What I learned: This work helped me understand what code looks like closer to the hardware level. I had to manage registers manually, think about memory, preserve values, and understand how procedure calls actually work.
Engineering connection: Assembly programming forces you to think about constraints. There is no hiding behind high level syntax. You have to understand what the machine is doing step by step, which made me think more carefully about efficiency, structure, and how small instructions build larger behavior.
Skills: MIPS assembly, registers, memory addressing, procedure calls, stack use, arithmetic instructions, shifts, low level debugging, computer organization
Cache and Computer Architecture Analysis
I completed computer organization work involving direct mapped caches, binary addresses, tags, indexes, hit and miss behavior, block size, SRAM requirements, and performance tradeoffs. I analyzed examples using word addresses and calculated how memory addresses map into cache locations.
What I built: This was more analysis than coding, but it was still technical problem solving built around system behavior and performance.
What I learned: This work helped me understand how software performance depends on hardware. I analyzed cache behavior and learned why memory layout, block size, and access patterns affect speed.
Engineering connection: This is about system design and tradeoffs. A larger cache is not automatically better. Capacity, metadata overhead, speed, and access patterns all affect performance.
Skills: Computer architecture, cache mapping, binary addresses, tags, indexes, performance analysis, memory systems, technical reasoning
Parallel Binary Search Speedup Analysis
I analyzed how binary search could be parallelized across multiple cores. I compared standard binary search to a version that checks multiple points in parallel, and reasoned about expected speedup using ideas like log2(Y + 1), coordination overhead, and Amdahl’s Law.
What I built: A performance analysis of an algorithm under parallel execution, focused on how theory and hardware limits interact.
What I learned: This project helped me think about algorithm performance, not just whether code works. I had to reason about runtime, parallelism, hardware limits, and the difference between theoretical speedup and real performance.
Engineering connection: This is optimization under constraints. More hardware does not always mean perfect speedup. The design has to account for overhead, coordination, and bottlenecks.
Skills: Algorithms, binary search, parallel computing, runtime analysis, speedup, Amdahl’s Law, performance modeling
Personal Portfolio Website
I built this personal portfolio website for a web development class using WordPress, Divi, and custom CSS. The site includes an about me section, a photo, project pages, and a background image I edited in GIMP. I also built separate pages for plumbing projects, aquascaping projects, and coding projects.
What I built: A real portfolio site that had to organize content clearly, look decent, work across pages, and reflect the kind of work I actually do.
What I learned: This project gave me experience designing and organizing a real website. I had to think about content structure, visual hierarchy, accessibility, responsive design, and how to present technical work in a way that makes sense to other people.
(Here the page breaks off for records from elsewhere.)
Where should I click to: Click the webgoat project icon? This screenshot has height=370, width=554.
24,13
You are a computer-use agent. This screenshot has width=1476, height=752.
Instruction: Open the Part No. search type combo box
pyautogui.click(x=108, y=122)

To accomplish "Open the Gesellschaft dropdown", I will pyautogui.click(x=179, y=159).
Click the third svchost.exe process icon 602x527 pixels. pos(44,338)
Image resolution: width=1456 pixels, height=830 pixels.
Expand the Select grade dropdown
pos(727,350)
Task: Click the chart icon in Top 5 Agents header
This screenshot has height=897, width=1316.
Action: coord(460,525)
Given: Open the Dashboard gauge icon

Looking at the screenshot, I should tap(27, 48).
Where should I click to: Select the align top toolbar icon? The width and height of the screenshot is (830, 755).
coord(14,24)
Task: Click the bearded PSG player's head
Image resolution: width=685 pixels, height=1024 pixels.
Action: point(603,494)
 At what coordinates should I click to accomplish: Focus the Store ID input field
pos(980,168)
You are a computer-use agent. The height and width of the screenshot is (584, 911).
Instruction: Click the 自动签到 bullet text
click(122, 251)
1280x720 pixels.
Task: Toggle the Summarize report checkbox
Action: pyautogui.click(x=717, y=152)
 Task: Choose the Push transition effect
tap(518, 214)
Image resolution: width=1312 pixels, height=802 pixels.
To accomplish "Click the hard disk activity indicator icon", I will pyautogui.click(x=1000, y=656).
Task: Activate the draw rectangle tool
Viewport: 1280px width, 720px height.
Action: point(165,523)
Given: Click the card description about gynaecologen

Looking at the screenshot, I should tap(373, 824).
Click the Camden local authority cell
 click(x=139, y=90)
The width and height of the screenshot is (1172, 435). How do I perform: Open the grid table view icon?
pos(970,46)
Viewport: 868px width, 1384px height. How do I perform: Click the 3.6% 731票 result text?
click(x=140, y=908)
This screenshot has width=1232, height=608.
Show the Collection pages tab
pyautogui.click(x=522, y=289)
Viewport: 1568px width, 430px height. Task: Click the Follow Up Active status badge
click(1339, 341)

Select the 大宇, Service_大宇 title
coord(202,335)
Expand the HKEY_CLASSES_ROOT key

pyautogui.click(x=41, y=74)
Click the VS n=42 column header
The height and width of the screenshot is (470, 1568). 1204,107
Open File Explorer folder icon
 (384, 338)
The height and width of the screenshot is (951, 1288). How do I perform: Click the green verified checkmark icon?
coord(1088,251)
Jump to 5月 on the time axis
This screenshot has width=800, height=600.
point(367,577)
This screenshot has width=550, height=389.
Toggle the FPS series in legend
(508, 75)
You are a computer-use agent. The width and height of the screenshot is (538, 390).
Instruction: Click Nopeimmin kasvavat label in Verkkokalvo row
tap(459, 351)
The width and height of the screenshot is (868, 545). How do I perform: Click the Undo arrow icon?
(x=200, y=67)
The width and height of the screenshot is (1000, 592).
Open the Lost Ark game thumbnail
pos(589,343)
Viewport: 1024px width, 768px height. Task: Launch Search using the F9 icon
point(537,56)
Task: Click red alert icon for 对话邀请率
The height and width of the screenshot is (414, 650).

Engineering connection: Web design is a system of constraints. The site has to look decent, load correctly, be readable, work on different screens, and communicate information clearly. It also required iteration because nothing looks right the first time, which is rude but true.
Skills: WordPress, Divi, HTML, CSS, responsive design, accessibility, SEO basics, GIMP, content organization, visual design
What this work says about me
These projects show how I approach technical work. I like systems, structure, and problem solving. Coding gives me a way to practice those skills in a digital space, the same way my plumbing and aquascaping projects let me practice them in physical systems.